С того времени мы изредка писали друг другу. Он, между прочим, просил меня выслать в таганрогскую городскую библиотеку, которой он состоял попечителем, мою фотографическую карточку с автографом, ссылаясь на то, что в библиотеке имеются мои сочинения, и прибавляя, конечно, из любезности: «Вас очень любят в родном моем городе и уважают уже давно». Мы снова свиделись в апреле 1901 года в Ялте, которую он, в сущности, не любил за ее, как он писал, «коробкообразные гостиницы с чахоточными», за «наглые хари татарских проводников» и за нестерпимый «парфюмерный запах», распространяемый приезжими гуляющими дамами. Принадлежавший ему дом, выстроенный на одной из окраин, имел какой-то неприятный вид, а записки на стенах передней и кабинета с просьбой «не курить» указывали, что с хозяином что-то не ладно. И действительно, застегнутое на все пуговицы пальто Антона Павловича, его задумчивый по временам вид и выразительное молчание или встречный вопрос из другой области в ответ на желание узнать о его здоровье показывали, что он чувствует, как жизненные силы постепенно покидают его.
Это сказывалось особенно в его взгляде, тревожно-вопросительном при встрече с новым лицом, хотя он держал себя бодро и отзывчиво по отношению ко всему окружающему.
Но безнадежность, часто сквозившая в его умных глазах, и неожиданные задумчивые паузы в разговоре давали понять, что он предчувствует свой неотразимо близкий конец, как врач, и, быть может, оставаясь сам с собою, слушает звучащую в душе одну из мрачных раскольничьих песен:
«Смерть, а смерть, это ты?» – «Это я, это я!» – «А откуда ты пришла?» – «Где была, где была!» – «А пришла ты не за мной?» – «За тобой, за тобой!» – «А уйдем мы далеко?» – «Далеко, далеко!»

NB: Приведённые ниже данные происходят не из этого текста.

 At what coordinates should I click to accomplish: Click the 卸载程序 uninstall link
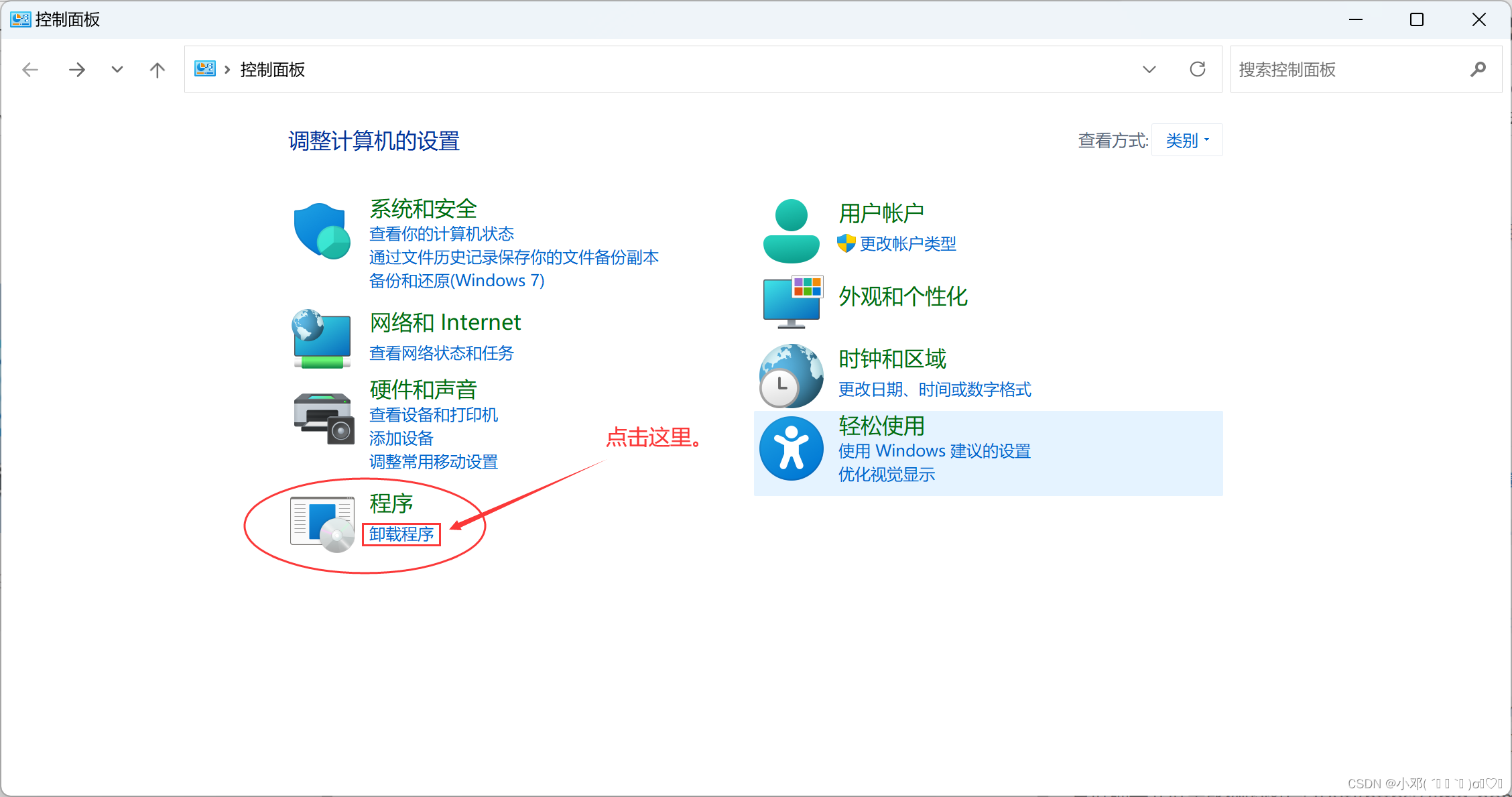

Часто на морской набережной или на террасе дома Прохаски, куда он не раз заходил ко мне и где мы сиживали, он – греясь на солнце, а я поджариваясь, – я, смотря на него, невольно вспоминал слова Некрасова:
«Завтра встану и выбегу жадно – встречу первому солнца лучу, – снова все улыбнется отрадно и мучительно жить захочу, – а недуг, подрывающий силы, будет так же и завтра томить и о близости темной могилы так же внятно душе говорить». Иногда к нам присоединялся Миролюбов, и в беседе время летело незаметно. Чехова очень интересовали мои личные воспоминания и психологические наблюдения из области свидетельских показаний. Однажды, по поводу лжи в их показаниях, я привел несколько интересных житейских примеров «мечтательной лжи», в которой человек постепенно переходит от мысли о том, что могло бы быть, к убеждению, что оно должно было быть, а от этого к уверенности, что оно было, – причем на мое замечание, что я подмечал этот психологический процесс в детях, он сказал, что то же бывает с некоторыми очень впечатлительными женщинами. С большим вниманием слушал он также рассказы о виденных мною житейских драмах и иронии судьбы, которая в них часто проявлялась.
Вскоре после моего отъезда из Ялты, с подаренным мне прекрасным его портретом, где он одет в обычное теплое , пальто, несмотря на надпись: «7-го мая, в ясный теплый день в Ялте», я получил от него письмо, в котором он говорил: «Сегодня я получил от поэта И. А. Бунина книгу стихов с просьбой послать ее на Пушкинскую премию. Будьте добры, научите меня, как это сделать, по какому адресу послать. Сам я когда-то получил премию, но книжек своих не посылал.